Ever since I saw the buzz about the 2018 film (starring Natalie Portman), I was eager to read the original book. Now that I've read it, I feel strongly that it's the kind of book that some people will love, and some won't. It's written for readers who love sci-fi horror. But while that reader isn't me, I still appreciated what I read.

VanderMeer writes beautifully. The vocabulary is rich, the imagery is stunning, the dialogue is only there when absolutely necessary to the story, and the pace is slow and steady but entrancing at the same time. It's not an adrenaline-fueled ride - it's a quiet, but deathly scary journey.  It's more psychologically unsettling than it is blood-pumping. The plot is clever, but also terrifying, and your scalp will prickle and your skin will crawl with cold anticipation. It's very much a tangible horror. 

The story is also heartbreaking. There's a lot of pain in the characters - particularly in the protagonist - and my heart ached for the heroine as we got to see flashbacks of her life with her husband. It's not just a story of horror and terrors, it's a story with heart, and it hits hard. 

There's a lot of depth, too. The author is incredibly perceptive when it comes to the human condition, and he digs deep with the pain that haunts the protagonist and the other characters.

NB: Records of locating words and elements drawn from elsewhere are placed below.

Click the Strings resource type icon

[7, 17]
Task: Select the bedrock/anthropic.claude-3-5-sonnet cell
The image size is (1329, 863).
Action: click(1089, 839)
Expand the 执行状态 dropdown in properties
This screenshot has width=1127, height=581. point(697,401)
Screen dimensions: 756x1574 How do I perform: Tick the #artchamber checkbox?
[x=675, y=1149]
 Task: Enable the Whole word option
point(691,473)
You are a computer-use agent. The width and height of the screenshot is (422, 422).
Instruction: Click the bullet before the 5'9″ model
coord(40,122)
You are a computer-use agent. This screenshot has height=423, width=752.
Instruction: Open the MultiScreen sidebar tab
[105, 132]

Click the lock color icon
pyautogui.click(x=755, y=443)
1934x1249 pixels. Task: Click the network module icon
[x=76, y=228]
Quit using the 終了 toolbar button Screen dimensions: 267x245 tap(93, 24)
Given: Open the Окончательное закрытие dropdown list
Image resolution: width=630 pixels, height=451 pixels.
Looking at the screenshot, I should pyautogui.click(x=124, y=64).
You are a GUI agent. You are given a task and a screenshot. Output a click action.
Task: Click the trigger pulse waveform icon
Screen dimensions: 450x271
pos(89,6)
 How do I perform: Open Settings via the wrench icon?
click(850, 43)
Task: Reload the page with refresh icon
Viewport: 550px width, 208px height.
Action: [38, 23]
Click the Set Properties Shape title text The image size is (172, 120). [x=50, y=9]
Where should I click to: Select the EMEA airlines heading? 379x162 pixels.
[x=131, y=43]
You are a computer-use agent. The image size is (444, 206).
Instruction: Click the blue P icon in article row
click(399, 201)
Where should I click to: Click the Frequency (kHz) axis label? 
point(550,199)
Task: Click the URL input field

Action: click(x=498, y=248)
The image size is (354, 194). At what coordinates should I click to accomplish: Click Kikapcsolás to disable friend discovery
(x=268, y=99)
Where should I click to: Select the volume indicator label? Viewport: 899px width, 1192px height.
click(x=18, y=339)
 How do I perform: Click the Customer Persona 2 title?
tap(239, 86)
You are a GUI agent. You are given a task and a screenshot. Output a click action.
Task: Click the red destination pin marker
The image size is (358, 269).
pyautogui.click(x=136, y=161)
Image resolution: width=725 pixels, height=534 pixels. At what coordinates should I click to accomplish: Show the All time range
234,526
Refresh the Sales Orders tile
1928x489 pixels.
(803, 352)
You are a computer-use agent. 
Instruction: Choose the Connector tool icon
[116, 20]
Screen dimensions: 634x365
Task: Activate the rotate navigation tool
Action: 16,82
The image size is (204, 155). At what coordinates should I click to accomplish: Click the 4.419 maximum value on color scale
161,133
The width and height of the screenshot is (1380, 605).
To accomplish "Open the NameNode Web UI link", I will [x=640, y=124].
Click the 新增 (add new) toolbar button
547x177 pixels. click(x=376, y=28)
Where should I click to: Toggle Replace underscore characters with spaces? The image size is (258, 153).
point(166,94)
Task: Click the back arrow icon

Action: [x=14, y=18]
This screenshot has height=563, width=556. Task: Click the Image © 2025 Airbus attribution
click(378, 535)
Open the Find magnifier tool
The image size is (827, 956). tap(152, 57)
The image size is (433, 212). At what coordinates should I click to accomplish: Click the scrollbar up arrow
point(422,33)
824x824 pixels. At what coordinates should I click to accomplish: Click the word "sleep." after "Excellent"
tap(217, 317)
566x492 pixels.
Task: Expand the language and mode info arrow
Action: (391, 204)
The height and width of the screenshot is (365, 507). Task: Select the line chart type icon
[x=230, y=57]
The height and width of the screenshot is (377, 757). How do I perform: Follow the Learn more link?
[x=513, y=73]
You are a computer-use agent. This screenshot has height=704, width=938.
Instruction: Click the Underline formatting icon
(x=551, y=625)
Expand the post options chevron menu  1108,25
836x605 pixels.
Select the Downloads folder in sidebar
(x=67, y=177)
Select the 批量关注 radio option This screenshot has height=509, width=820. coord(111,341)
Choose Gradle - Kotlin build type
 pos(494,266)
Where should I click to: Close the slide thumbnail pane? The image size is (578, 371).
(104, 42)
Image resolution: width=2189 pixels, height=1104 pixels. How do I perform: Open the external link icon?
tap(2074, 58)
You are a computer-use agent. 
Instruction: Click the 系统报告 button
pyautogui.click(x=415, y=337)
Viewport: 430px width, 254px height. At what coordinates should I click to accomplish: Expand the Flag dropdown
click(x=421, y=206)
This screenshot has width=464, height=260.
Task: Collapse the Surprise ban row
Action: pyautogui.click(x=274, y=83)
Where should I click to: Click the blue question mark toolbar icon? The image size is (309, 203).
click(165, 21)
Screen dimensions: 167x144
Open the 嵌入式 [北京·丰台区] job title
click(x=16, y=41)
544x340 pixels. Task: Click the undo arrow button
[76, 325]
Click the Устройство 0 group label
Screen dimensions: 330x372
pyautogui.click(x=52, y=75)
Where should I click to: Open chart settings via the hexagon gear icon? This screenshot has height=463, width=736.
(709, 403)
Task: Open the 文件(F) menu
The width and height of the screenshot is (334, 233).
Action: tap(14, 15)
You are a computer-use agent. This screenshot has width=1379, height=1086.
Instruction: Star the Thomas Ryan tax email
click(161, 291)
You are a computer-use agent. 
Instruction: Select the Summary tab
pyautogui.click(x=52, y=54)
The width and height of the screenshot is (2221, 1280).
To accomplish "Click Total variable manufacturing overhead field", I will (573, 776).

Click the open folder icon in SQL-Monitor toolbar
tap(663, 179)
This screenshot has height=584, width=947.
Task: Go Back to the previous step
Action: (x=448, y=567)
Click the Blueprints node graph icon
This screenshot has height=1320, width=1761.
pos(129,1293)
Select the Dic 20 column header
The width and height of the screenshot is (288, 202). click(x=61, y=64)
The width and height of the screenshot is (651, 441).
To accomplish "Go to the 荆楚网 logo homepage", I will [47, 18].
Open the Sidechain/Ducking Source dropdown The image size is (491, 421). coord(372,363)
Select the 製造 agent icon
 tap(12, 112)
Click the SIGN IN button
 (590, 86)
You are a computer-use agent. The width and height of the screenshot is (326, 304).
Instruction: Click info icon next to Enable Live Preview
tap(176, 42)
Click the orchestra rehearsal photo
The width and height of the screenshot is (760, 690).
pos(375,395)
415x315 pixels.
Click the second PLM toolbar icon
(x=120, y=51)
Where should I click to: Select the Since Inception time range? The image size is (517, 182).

He makes you think, and he won't let you forget.  The story leaves an impression.

When you see beauty in desolation, it changes something inside you. Desolation tries to colonize you.

There are certain kinds of death that one should not be expected to relive, certain kinds of connections so deep that when they are broken you feel the snap of the link inside you.

You don't really get a lot of time to connect to the characters other than the heroine, since they either disappear or die off quite quickly. But from what I did see I enjoyed: I like how they "descend into madness" and are gradually affected by the supernatural forces around them.  It's unnerving, but it's heartbreaking. I also love how the characters' relationships escalate so quickly because of where they are and what they're faced with.

If you read this book, don't expect to find the answer to Area X or how it exists, etc. That's not what the book's about; you're never told how the place exists, it's just there and you have to accept it. The story is more about the heroine and how she's come to be there, and why she volunteered. It's about her and her husband and her life and the tragedy in her past.  It follows her journey. It tells her story. And that works so well.

Annihilation is a strongly written tale that digs deep into vividly imagined terrors and unsettling sci-fi catastrophe. It is intelligent, perceptive, and harrowing, and follows its female lead acutely as she struggles to find peace within the pain that haunts her.